Task description: Down to the last line below, write out every line exactly, starting with the one that contains "Click document icon beside C 项目 设计 OKR 总结" and leaving out the pictures.

-- Input data follows --

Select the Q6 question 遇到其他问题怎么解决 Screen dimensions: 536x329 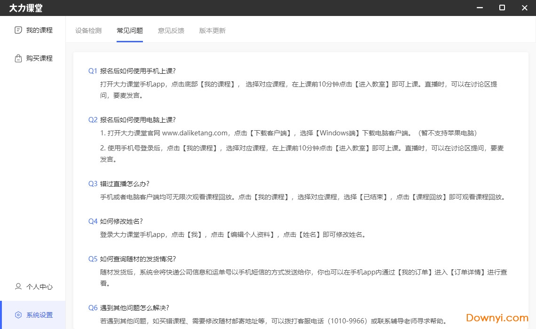tap(134, 308)
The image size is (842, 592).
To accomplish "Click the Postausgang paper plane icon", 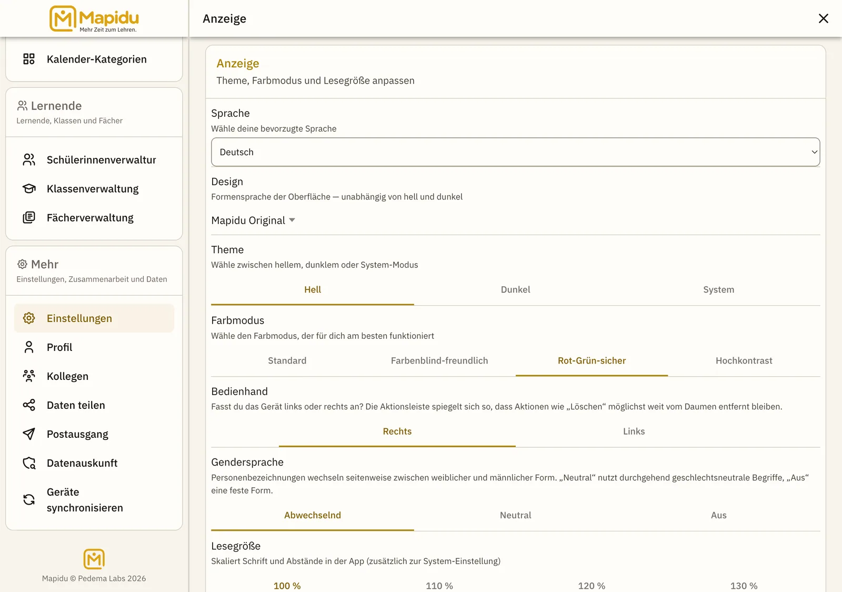I will 29,434.
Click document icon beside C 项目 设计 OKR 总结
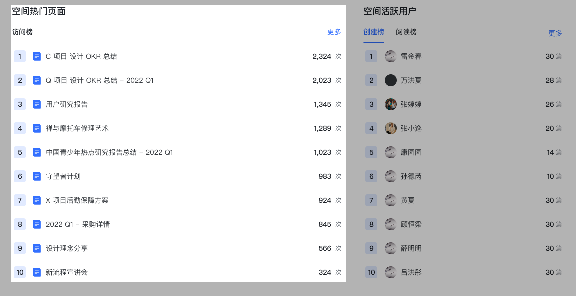The width and height of the screenshot is (576, 296). tap(37, 56)

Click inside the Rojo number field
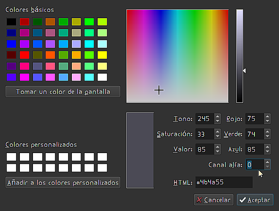tap(253, 119)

-- Input data concluded --

Expected output:
Click document icon beside C 项目 设计 OKR 总结
The width and height of the screenshot is (576, 296). tap(37, 56)

Click inside the Rojo number field
tap(253, 119)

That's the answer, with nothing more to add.